Assim, poderíamos esperar sossegadamente – sem perder um segundo de juventude – até que a novela chata chegasse ao último capítulo; que o filme tão aguardado estreasse; que a modinha do sertanejo universitário passasse; que o Faustão e similares se aposentassem; que o Mano (ou o treinador da vez) escalasse uma seleção digna da Seleção.

Que todo trenzito do metrô fosse confortável; que toda favela fosse urbanizada; que toda escola fosse respeitada; que todo hospital fosse bem equipado; que todo ladrão fosse preso; que toda licitação fosse honesta; que toda cota racial fosse dispensável; que todo preconceito virasse uma lenda distante; que toda desigualdade social fosse extinta.

Que o Brasil fosse um país sério.

Pensando bem, talvez não seja uma ideia tão incrível, fantástica, extraordinária ficar tanto tempo na geladeira. Vai que o mundo termina e a luz apaga. Periga nossos sonhos derreterem.
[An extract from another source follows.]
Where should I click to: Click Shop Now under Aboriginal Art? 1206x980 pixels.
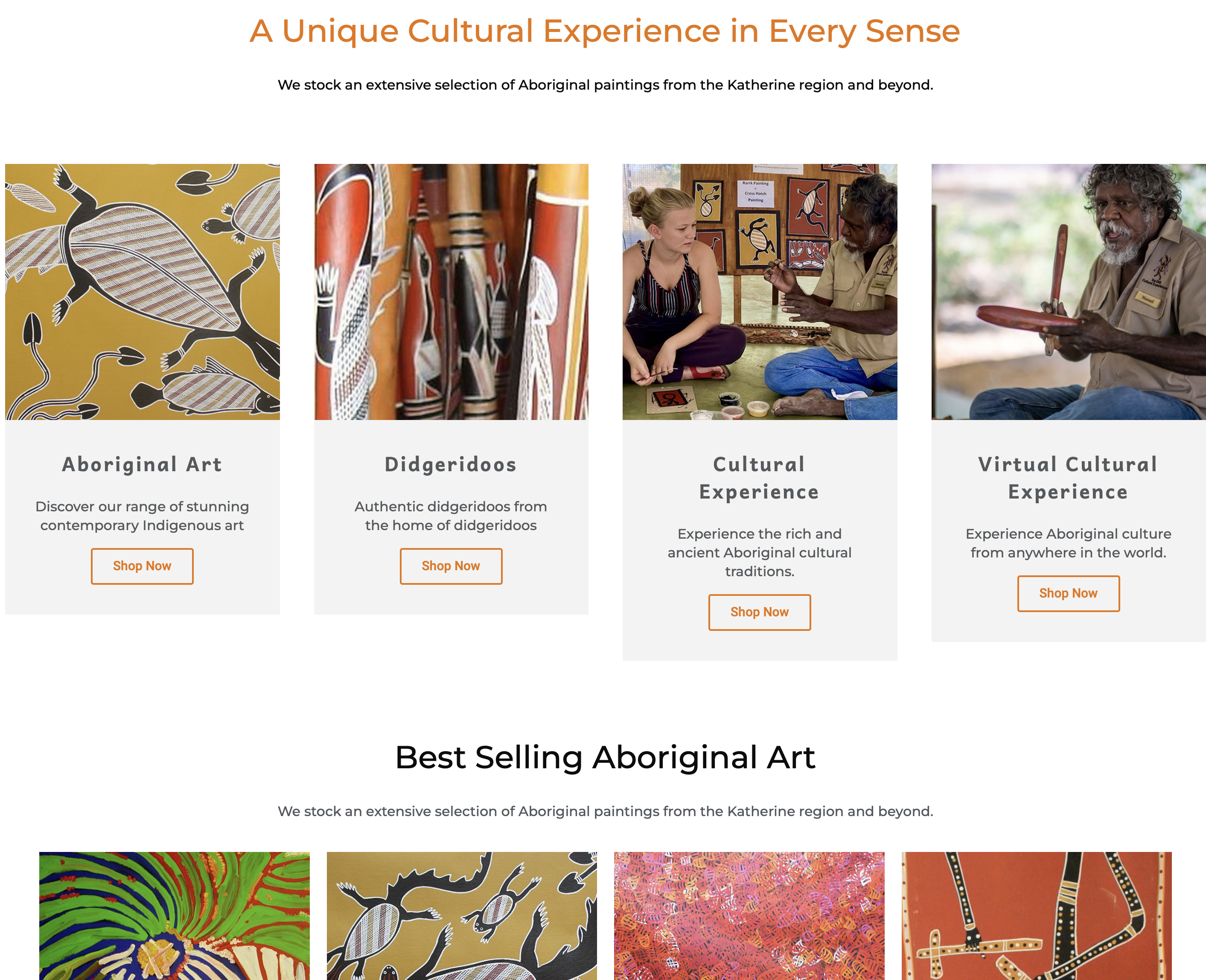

quinta-feira, 3 de maio de 2012

Famigeradas

Já é notícia velha, senil até: o Supremo Tribunal Federal validou, por unanimidade, a adoção de políticas de reserva de vagas para garantir o acesso de negros e pardos a instituições de ensino superior em todo o Brasil-sil-sil. Noutras palavras, estão enfim legitimadas as tão discutidas (ou discutíveis) cotas raciais. Segundo os ilustres ministros que julgaram o tema, as famigeradas são necessárias para corrigir o histórico de discriminação no país e reduzir a desigualdade.

A-hã.

Deixa ver se eu entendi: o bacuri que teve a infelicidade de nascer numa comunidade carente (de saneamento básico, de escola nota dez, de hospital saudável, de paz em cada beco, de lazer na pracinha), mas a felicidade de ser mais corado que o vizinho, terá mais chances de entrar numa universidade? O Estado – que o abandonou desde o começo da vida, que não lhe assegurou os direitos fundamentais – vai agora remediar seus erros com um paliativo?

Maravilha. Nada mais conveniente que maquiar a própria incompetência – e descaso – com um bocado de demagogia. 
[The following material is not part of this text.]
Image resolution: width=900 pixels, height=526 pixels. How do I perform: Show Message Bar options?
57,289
A sensibilidade dos ilustres ministros, em sua maioria senhores brancos, foi tão imensa que me comoveu. Por pouco não chorei. Quanta generosidade e boa vontade com os povos oprimidos pelo Sistema e pela História, esses deuses que nos maltratam ano após ano, século após século, independentemente dos nossos sinceros desejos de igualdade.
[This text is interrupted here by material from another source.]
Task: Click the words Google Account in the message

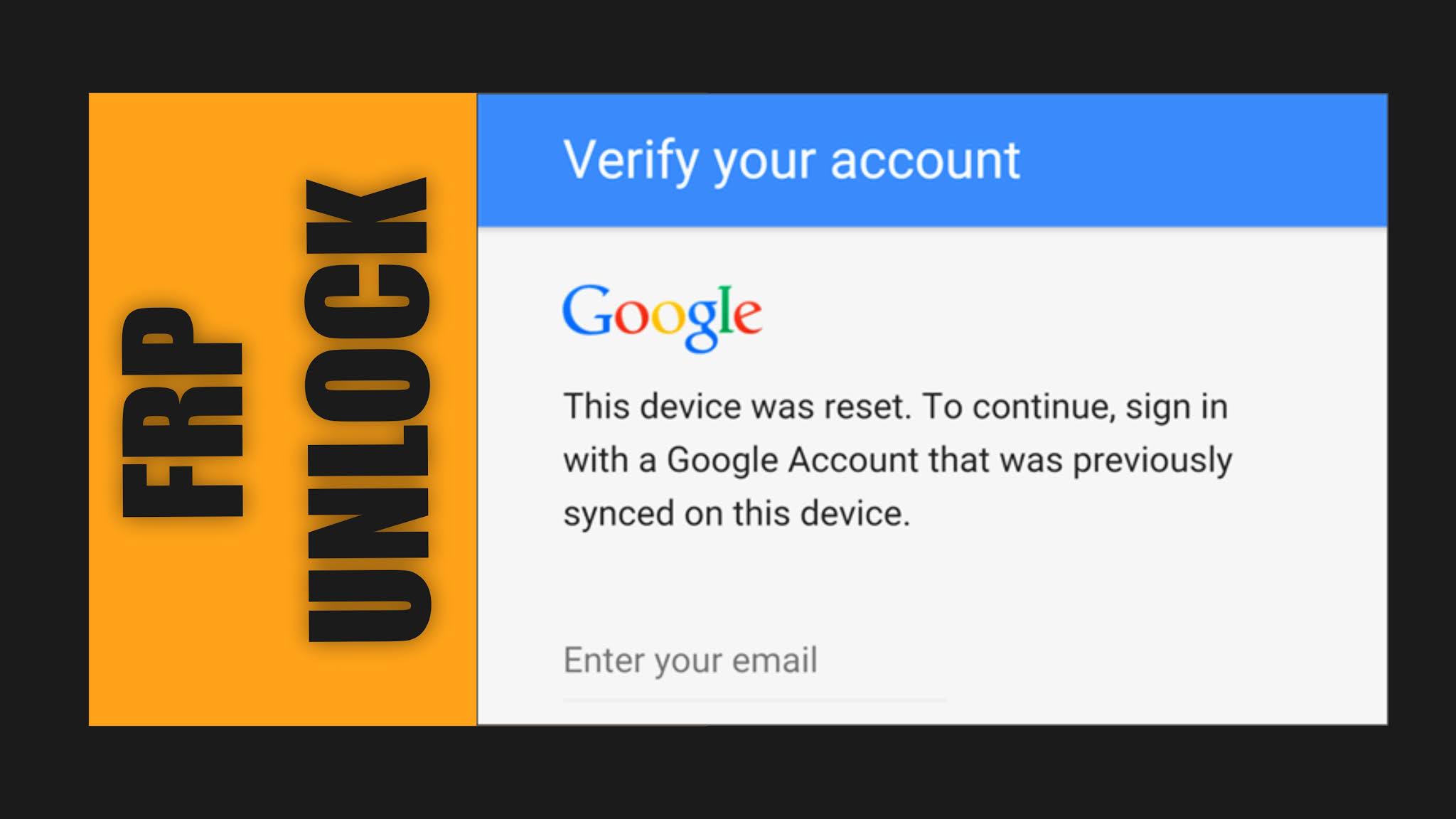Action: (x=793, y=460)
Bom, já que sou voto vencido pela unanimidade do Supremo (que jamais foi burra, seu Nelson), gostaria ao menos que a genial ideia das cotas extrapolasse a senzala das raças e se expandisse por outras casas-grandes. Exemplo: o Congresso Nacional. Que tal passarmos a reservar umas vaguinhas para políticos honestos, uma vez que, na base do voto, não arrumamos nada?

Quem sabe assim um dia tenhamos representantes verdadeiramente dispostos a tratar as causas da nossa miséria, não apenas preocupados em mal administrar suas consequências. Quem sabe assim um dia não precisemos de cotas e quetais para "fazer justiça" àquele bacuri preto, branco, amarelo ou vermelho – que teve a infelicidade de nascer numa comunidade carente.

E não quer esperar até o fim do ensino médio para ser descoberto pelo Estado.